La descente n’est pas un problème, mais nous sommes déjà à 50 mètres dans l’obscurité totale, percée uniquement par nos puissantes torches sous-marines. Enfin, à plus de 90 mètres, apparaît en face de nous, la structure métallique du fuselage, l’avion est planté sur le fond avec la queue vers la surface et nous sommes ravis de voir l’empennage encore en excellent état orné d’une croix gammée pratiquement intacte. Les excellentes conditions sont dues à l’eau douce, très froide et le manque de courant sur le fond. Les minutes passent très vite, il ne reste que peu de temps pour prendre quelques photos et commencer la lente ascension qui après plus de deux heures de décompression, nous mènera à la surface.

Avec la tête pleine d’images de l’épave, la longue décompression semble passer plus vite que la normale.
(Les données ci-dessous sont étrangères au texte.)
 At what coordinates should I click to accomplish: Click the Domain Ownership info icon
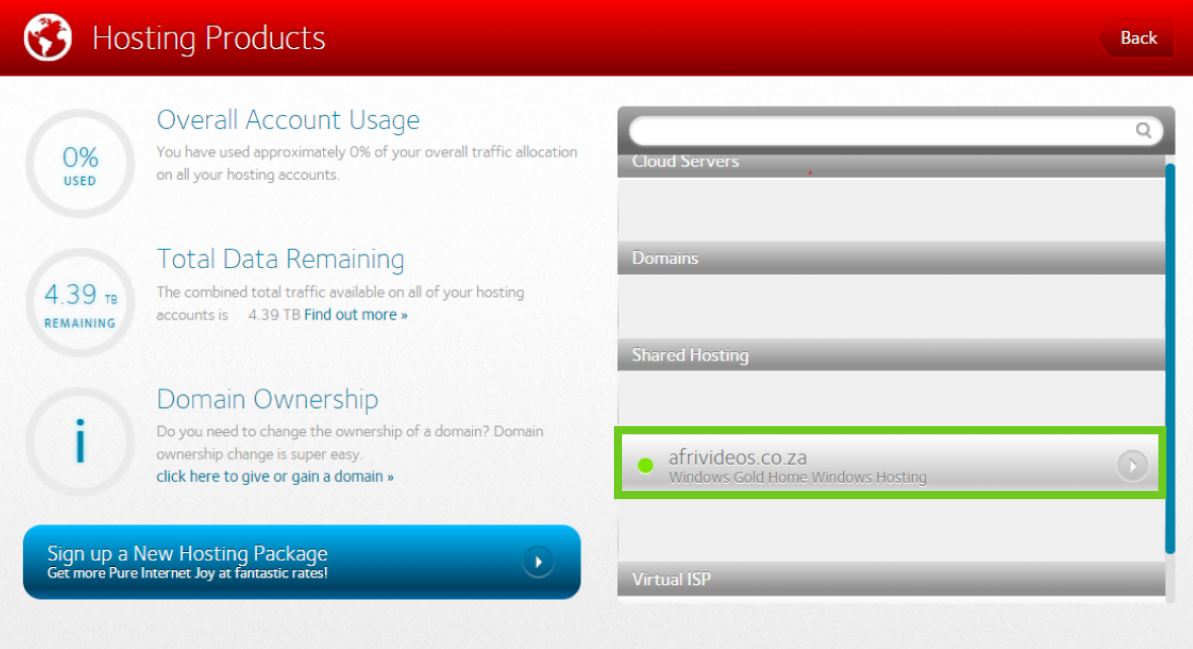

Une fois sur le bateau, je vois les grands sourires ravis d’Eric et Laurent, l’expression typique de quelqu’un qui vient de réaliser un rêve.

Histoire de l’épave

L’aéroport de Bron est passée sous contrôle allemand pendant la nuit du 26 au 27 Novembre 1942. Les jeunes recrues y étaient formées sur le C 58 Focke Wulf, à devenir des opérateurs radio bombardiers de la Luftwaffe.

Le FW 58 a décollé de Bron à 13h15 le 30 Mars 1943 avec quatre hommes à bord. Il se dirigeait vers les Alpes et après 40 minutes de vol sur les villes de Châtillon et de Chindrieux il commença à traverser le lac dans un axe nord-sud pour retourner à la base. Le dernier jour de l’instruction des recrues, la coutume était de faire un survol du lac afin de permettre un moment de détente. Bien que cette opération soit interdite, le pilote instructeur, l’officier Ernst Chronz, lança son avion dans cette direction. Pour une raison indéterminée, l’avion a perdu de l’altitude et a heurté la surface de l’eau. Deux membres d’équipage et un étudiant ont été tués dans l’accident. L’opérateur radio et le deuxième élève ont survécu à l’accident et ont été miraculeusement sauvés de la noyade par des pêcheurs locaux, tandis que l’eau du lac à cette époque et d’environ 3 degrés.

L’avion a été découvert par des passionnés d’aviation en 1988, mais la première plongée sur l’épave date seulement de 2004.